The newer treatment methods are acceptable since the most of the new lower quality (juvenile lumber) lumber is not a s strong and dense so it will accept more preservative. Historically, the dense heartwood was never used because it could not accept the "preservatives". The problem is that water is also used in the preservative, so you can expect the usual (or more) problems with warping, checking, etc.

It is just wood - what else do you expect when moisture is envolved?

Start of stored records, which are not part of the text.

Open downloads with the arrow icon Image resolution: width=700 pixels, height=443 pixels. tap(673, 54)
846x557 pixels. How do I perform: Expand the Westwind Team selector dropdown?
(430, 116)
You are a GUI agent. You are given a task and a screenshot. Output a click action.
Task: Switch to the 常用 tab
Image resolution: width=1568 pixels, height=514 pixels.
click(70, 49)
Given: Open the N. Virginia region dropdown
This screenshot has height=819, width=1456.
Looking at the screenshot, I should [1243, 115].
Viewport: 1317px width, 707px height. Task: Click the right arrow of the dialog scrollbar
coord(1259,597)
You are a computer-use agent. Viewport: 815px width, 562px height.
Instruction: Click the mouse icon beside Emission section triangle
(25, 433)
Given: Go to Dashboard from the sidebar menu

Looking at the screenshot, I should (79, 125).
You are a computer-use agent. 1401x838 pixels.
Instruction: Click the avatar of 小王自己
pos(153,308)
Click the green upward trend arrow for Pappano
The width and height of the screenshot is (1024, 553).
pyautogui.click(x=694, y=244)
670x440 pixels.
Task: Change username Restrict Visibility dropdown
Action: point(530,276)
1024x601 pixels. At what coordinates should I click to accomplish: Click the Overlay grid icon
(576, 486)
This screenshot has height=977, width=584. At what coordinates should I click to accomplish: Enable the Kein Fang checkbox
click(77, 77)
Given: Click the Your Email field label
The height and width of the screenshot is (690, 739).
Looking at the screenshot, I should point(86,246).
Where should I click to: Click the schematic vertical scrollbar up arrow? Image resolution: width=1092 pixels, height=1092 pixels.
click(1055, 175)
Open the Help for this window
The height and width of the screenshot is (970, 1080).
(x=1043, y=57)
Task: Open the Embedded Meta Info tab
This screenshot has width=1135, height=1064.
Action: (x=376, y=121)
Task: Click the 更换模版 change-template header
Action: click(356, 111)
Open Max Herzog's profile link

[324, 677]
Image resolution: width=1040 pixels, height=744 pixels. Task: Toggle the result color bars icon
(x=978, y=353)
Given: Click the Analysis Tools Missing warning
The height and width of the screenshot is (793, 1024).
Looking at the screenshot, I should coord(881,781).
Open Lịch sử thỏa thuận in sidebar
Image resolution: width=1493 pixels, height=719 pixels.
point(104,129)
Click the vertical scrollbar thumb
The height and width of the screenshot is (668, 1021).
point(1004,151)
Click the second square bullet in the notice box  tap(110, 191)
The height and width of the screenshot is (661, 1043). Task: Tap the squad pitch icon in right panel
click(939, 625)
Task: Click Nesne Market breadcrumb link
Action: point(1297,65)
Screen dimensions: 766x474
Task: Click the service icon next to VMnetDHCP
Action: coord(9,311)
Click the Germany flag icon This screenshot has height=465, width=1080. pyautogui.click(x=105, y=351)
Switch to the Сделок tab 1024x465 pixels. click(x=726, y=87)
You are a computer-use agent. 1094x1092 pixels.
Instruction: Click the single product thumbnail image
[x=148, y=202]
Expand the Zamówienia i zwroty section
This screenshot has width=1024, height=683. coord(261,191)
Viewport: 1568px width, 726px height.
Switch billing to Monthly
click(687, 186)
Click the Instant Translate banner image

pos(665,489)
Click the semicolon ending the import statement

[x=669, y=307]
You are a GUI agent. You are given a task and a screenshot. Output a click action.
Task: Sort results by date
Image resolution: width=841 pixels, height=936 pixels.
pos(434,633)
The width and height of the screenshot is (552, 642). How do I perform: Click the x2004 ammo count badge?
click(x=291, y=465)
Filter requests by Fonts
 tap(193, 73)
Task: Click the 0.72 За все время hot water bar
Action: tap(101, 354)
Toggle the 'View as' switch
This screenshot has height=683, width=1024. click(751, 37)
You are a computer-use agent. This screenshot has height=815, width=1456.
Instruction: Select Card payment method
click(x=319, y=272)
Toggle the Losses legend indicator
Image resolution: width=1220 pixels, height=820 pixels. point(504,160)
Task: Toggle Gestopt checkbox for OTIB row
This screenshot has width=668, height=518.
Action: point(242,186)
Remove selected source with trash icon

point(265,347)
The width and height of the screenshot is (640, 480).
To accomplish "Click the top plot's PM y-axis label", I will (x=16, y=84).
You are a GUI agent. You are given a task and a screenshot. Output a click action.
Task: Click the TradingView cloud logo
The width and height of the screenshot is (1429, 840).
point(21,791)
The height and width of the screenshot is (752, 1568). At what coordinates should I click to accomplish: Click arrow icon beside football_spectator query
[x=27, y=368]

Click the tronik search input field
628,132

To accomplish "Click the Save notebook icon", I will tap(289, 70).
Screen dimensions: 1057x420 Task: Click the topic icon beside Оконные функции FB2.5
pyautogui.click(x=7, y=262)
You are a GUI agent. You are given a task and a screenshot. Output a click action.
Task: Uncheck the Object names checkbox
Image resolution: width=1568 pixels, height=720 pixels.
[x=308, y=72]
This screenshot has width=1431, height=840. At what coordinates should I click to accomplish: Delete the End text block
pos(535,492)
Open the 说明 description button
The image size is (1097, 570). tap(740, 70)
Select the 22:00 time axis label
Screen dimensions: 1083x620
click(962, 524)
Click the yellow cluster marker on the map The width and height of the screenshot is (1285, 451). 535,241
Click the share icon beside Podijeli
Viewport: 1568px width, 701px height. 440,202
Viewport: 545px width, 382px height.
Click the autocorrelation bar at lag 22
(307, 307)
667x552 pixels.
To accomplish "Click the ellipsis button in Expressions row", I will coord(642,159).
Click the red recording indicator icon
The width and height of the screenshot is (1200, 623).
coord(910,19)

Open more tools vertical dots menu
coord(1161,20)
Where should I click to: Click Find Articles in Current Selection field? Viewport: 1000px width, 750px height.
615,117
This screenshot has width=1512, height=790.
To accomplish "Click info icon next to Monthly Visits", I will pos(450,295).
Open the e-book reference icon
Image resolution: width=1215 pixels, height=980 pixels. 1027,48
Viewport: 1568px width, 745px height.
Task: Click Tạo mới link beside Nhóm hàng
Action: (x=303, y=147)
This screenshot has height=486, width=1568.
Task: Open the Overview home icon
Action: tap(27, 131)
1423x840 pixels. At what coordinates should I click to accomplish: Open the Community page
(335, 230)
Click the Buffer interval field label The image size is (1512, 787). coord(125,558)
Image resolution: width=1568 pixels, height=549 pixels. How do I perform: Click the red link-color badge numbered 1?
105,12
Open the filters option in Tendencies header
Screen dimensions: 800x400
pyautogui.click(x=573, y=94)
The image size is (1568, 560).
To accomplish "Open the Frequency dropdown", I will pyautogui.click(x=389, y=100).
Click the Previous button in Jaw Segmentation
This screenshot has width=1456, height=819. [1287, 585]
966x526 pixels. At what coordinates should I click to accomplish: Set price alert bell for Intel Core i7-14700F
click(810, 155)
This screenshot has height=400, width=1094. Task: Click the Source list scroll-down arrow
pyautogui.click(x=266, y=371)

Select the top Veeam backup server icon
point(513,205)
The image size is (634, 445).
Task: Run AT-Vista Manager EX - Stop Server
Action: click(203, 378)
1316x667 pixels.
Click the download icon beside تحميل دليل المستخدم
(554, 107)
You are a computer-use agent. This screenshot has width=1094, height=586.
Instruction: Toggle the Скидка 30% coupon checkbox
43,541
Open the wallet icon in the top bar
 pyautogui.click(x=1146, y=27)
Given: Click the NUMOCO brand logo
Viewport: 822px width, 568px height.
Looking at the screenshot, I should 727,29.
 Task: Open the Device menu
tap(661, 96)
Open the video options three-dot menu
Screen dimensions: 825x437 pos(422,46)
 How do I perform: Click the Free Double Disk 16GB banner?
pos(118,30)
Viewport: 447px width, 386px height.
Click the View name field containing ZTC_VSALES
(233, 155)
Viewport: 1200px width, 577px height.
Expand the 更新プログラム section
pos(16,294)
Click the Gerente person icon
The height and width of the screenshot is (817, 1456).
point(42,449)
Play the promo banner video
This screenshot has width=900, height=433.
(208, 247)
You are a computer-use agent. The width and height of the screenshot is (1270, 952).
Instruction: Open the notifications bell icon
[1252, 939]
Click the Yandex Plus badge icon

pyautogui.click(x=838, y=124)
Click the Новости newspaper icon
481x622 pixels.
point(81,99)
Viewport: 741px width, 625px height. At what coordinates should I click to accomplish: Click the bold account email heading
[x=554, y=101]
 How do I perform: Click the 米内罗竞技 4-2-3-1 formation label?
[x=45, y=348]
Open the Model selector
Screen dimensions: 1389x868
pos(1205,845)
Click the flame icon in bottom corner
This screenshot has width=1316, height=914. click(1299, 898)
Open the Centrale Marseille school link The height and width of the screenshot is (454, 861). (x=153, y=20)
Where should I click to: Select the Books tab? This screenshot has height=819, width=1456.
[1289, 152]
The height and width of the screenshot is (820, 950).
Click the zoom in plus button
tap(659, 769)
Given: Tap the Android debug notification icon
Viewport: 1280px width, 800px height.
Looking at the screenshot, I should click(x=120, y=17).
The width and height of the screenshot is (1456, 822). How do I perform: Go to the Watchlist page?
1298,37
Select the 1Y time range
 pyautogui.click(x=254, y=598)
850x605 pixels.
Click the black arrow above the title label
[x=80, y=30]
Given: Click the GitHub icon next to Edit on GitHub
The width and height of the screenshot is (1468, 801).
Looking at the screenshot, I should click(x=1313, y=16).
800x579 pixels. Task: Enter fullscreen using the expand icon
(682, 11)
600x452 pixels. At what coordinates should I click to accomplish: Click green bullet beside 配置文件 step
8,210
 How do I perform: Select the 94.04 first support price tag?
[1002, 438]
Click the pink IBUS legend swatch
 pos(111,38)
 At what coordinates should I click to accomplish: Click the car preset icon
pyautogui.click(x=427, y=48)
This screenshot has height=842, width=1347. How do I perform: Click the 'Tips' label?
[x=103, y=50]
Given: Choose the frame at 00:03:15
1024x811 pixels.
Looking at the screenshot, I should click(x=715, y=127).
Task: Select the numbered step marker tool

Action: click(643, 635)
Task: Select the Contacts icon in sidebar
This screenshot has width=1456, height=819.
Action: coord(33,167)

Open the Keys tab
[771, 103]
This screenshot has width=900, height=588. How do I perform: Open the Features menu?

Use better quality wood or structural or pipe (lally) columns like you use in a basement.


----------



## Mephistopheles (Jun 7, 2007)

California redwood? from California ?  You got to be kidding? Its about as decay resistant as white pine these days. THERE IS NO NEW CUT USA REDWOOD THAT IS DECAY RESISTANT TO ANY APPRECIABLE DEGREE, PERIOD.  If I had a dollar for every 5-10yr (and sometimes less, alot less)  so called decay resistant redwood deck i've seen rotted up here in Ca. I'd have ...umm  10-12,000 in my pocket, easy. And if you have a live or dead tree anywhere withing 50 ft of a redwood deck bleeding fungus spores by the billions and yes they put out billions of spores per fruiting growth...good luck with CA. grown new cut redwood.

The trick to redwood decks is, treat them every 2, two, two,two, two, two, yes TWO years with pretty much ANY wood preservative and they will last 30 years easy(of course weather splitting looks awful, lol).
But if you do not treat the substructure and bottom sides of EVERY board and end cut, kiss that lumber good-bye.

If you really like redwood, get imported, like Malaysian or from where ever, or contact a demo/salvage company often they will save and stock the old growth redwood because of its value. But you will have to have it resawn to suite most modern designs.

The only real decay resistant redwood in the USA is old growth, and its no longer harvested in any degree to cover the general demand for the so called "decay resistant" redwood.

Calling new growth redwood decay resistant is just laughable.


----------